Resolve Azure AD External Partner Invitation Error

B

The error message "Unable to invite user user1@outlook.com - Generic authorization exception" indicates that the user Admin1 does not have the necessary permissions to invite an external partner to sign in to the Azure AD tenant. To resolve the issue, you need to assign the appropriate permissions to Admin1.

Option A: From the Roles and administrators blade, assign the Security administrator role to Admin1. This option is not the correct solution, as assigning the Security administrator role to Admin1 is not related to external partner invitation, and it may not be a suitable solution for security reasons.

Option B: From the Users blade, modify the External collaboration settings This option may be a possible solution. You can check and modify the external collaboration settings from the Azure portal to allow external partners to sign in.
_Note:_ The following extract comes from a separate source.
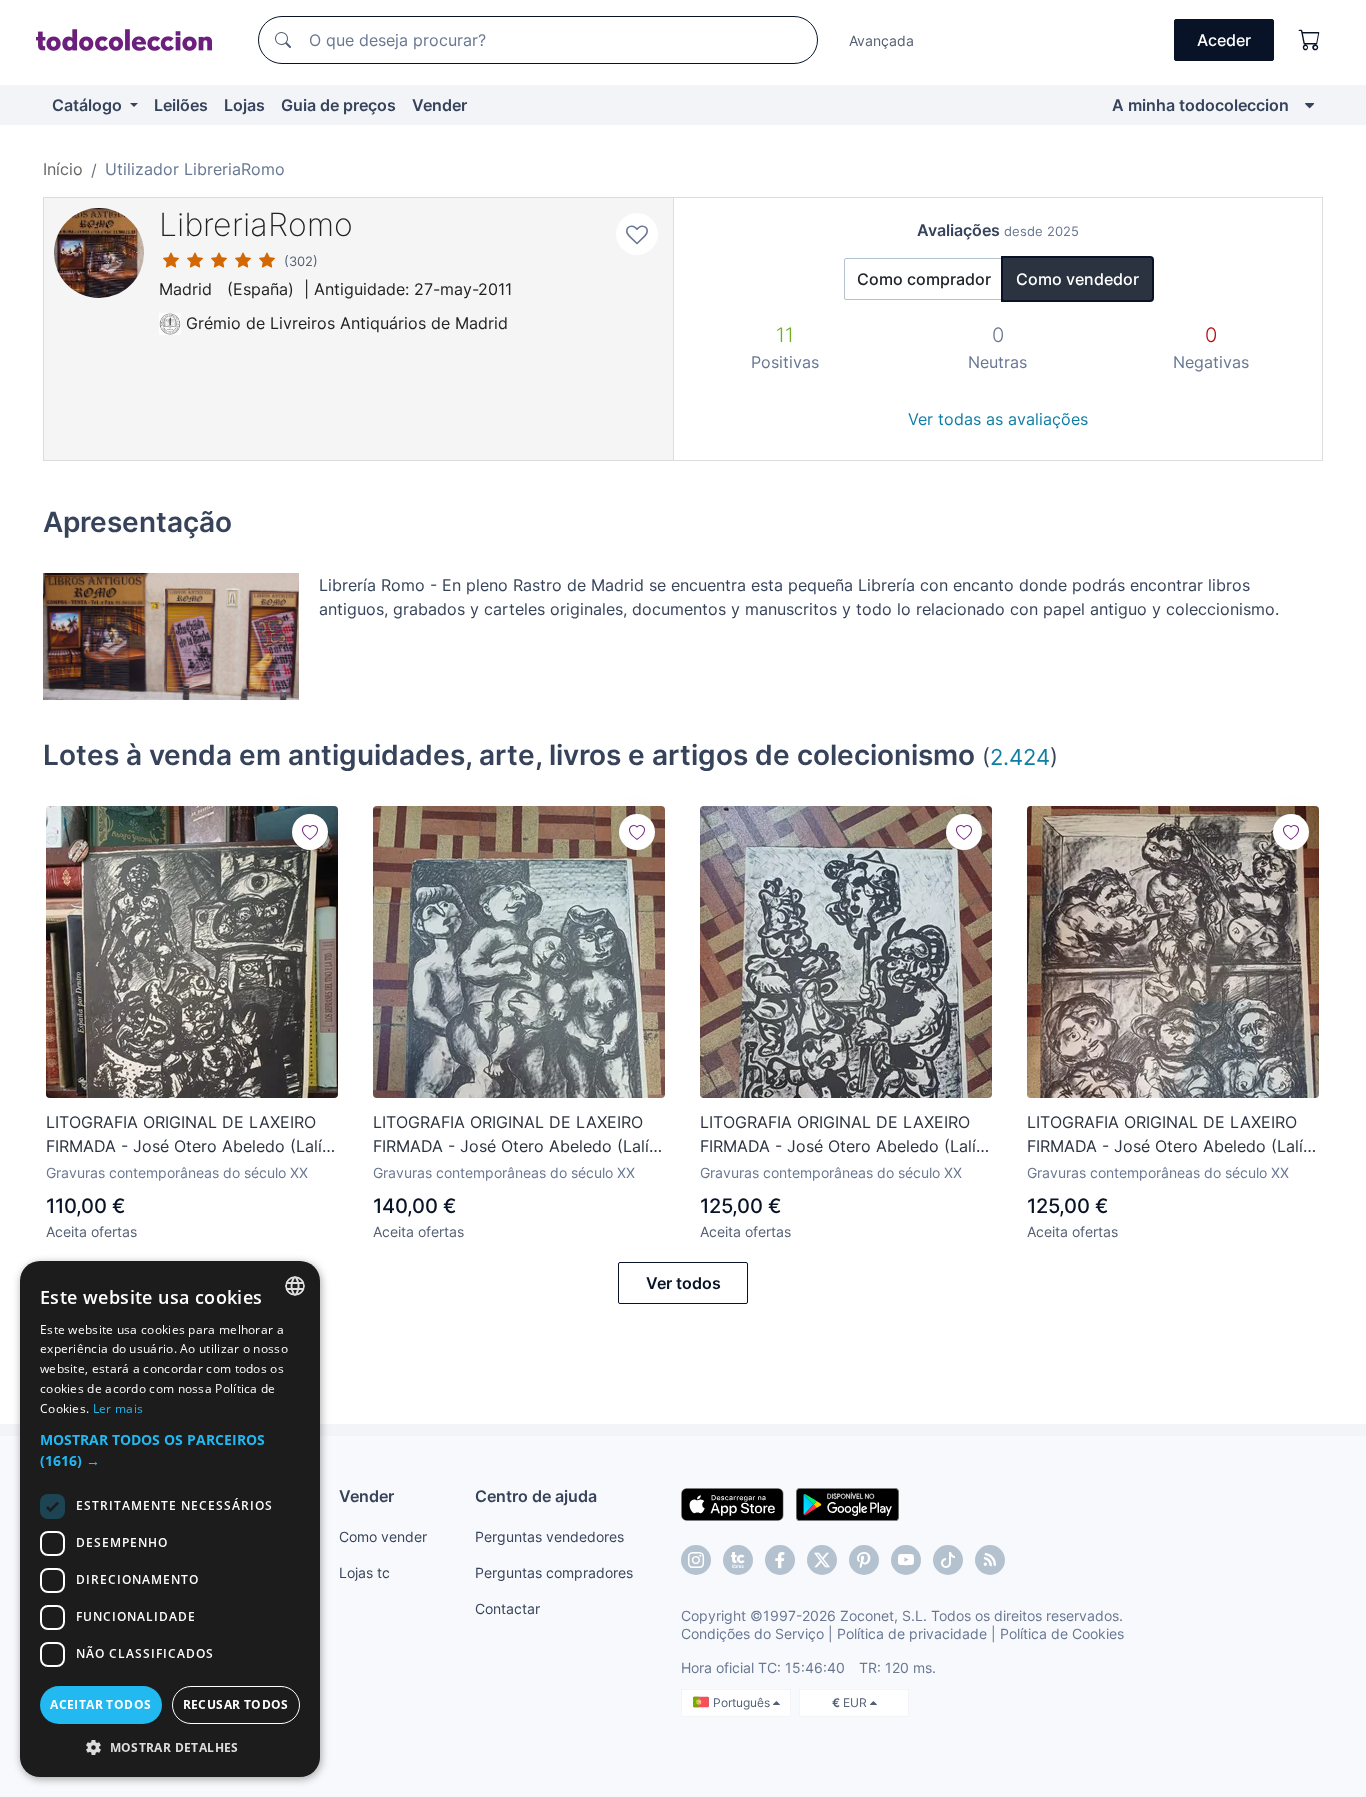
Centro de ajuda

To do this, follow the steps below:

1. Sign in to the Azure portal using the administrator account (Admin1).
2. Navigate to Azure Active Directory > Users > User settings.
3. In the External collaboration settings, verify that the option "Guest users permissions are limited" is not selected.
4. If this option is selected, unselect it to allow external partners to sign in.
5. Save the changes and try to invite the external partner again.

Option C: From the Organizational relationship blade, add an identity provider This option is not the correct solution, as adding an identity provider to the Azure AD tenant is not related to external partner invitation.

Option D: From the Custom domain names blade, add a custom domain This option is not the correct solution, as adding a custom domain name to the Azure AD tenant is not related to external partner invitation.

In conclusion, Option B is the correct answer as it relates to the external collaboration settings that need to be adjusted to allow the external partner to sign in to the Azure AD tenant.